All Elected Officials Should Take This Approach
Where does your mayor, your supervisor, your councilperson stand on this issue?
Sep 29, 2014
What if all our elected representatives took this approach? Our Governor, Senators, and Congressmen need to hear this from the non-water representatives of the San Joaquin Valley. Where does your mayor, your supervisor, your councilperson stand on this issue? It impacts all of us. Kudos to Supervisor Rogers.
Madera supervisor talks with governor about river flows
Madera County District 2 Supervisor David Rogers spoke with Gov. Jerry Brown in August about water concerns in Madera County. During Brown’s visit to the Rural County Representatives of California, Rogers asked the governor to join Madera County and call for a moratorium on San Joaquin River restoration flows.
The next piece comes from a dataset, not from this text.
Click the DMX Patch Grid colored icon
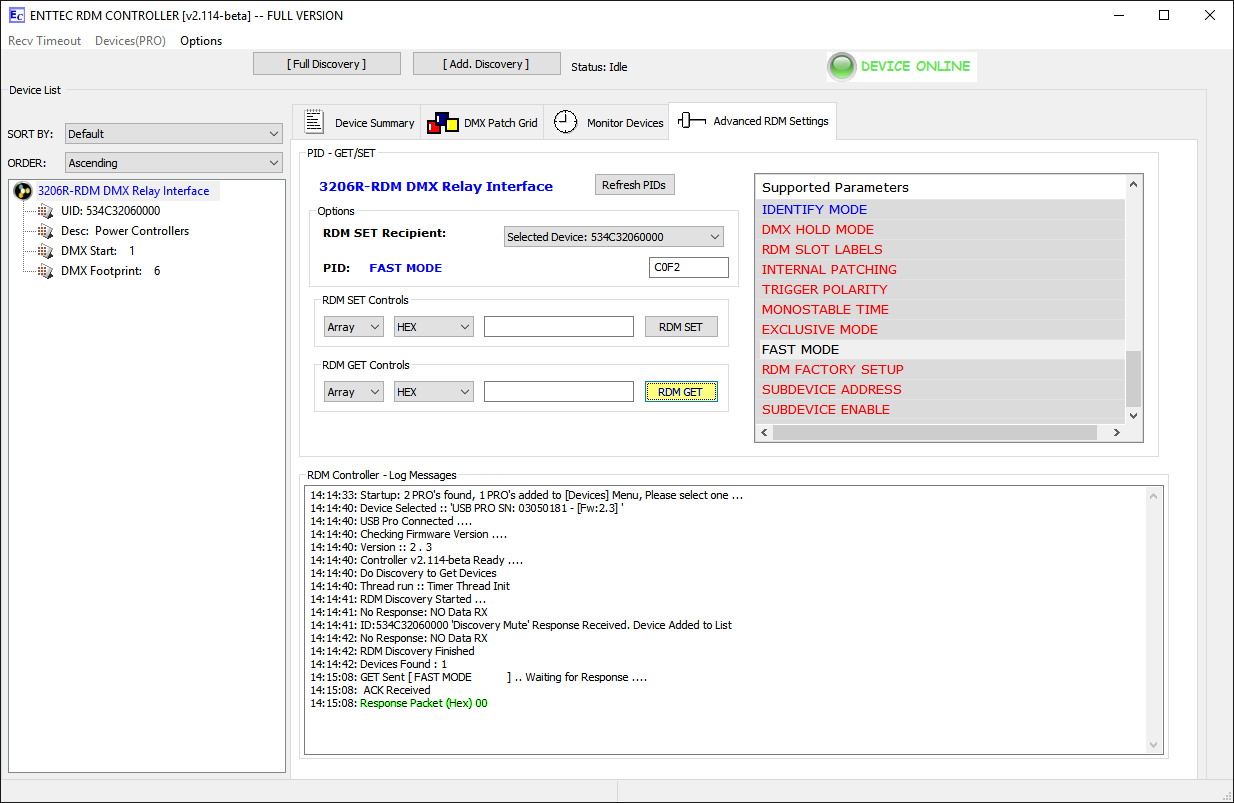This screenshot has height=803, width=1234. (x=442, y=123)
“The river itself is in danger of becoming a lake tributary due to the subsidence occurring on the west side of Madera County,” Rogers said. “This subsidence would render the river restoration project a useless waste of money and water resources, while contributing to the demise of our aquifer.”
Rogers attributes diminishing groundwater supplies to the lack of surface water delivery to farmers, who have been forced to pump from the aquifer. Restricting water for farmers while continuing the restoration project will result in higher prices for all agriculture-related products.
“The warm water fishery of the San Joaquin will never support salmon and will destroy another endangered species – the Madera County resident,” he said.
Rogers attributes the recent, larger than usual decline of the aquifer to drought, lack of snowpack, the steady decline in surface water deliveries and overgrown forests.
“Our forests are sucking up much of the water which should matriculate down to the valley in the form of groundwater, about 100,000 acre-feet per year,” Rogers said. “The failed spotted owl policies of our federal government have caused our forests to gulp up much of our water, and growing fuel for uncontrollable fires.”
In response, Brown spoke of the water bond and his “unprecedented 2.7 billion dollar allocation for water storage projects.” Brown also addressed the supervisor’s concerns on the watershed and other issues, saying “the federal government does nothing.”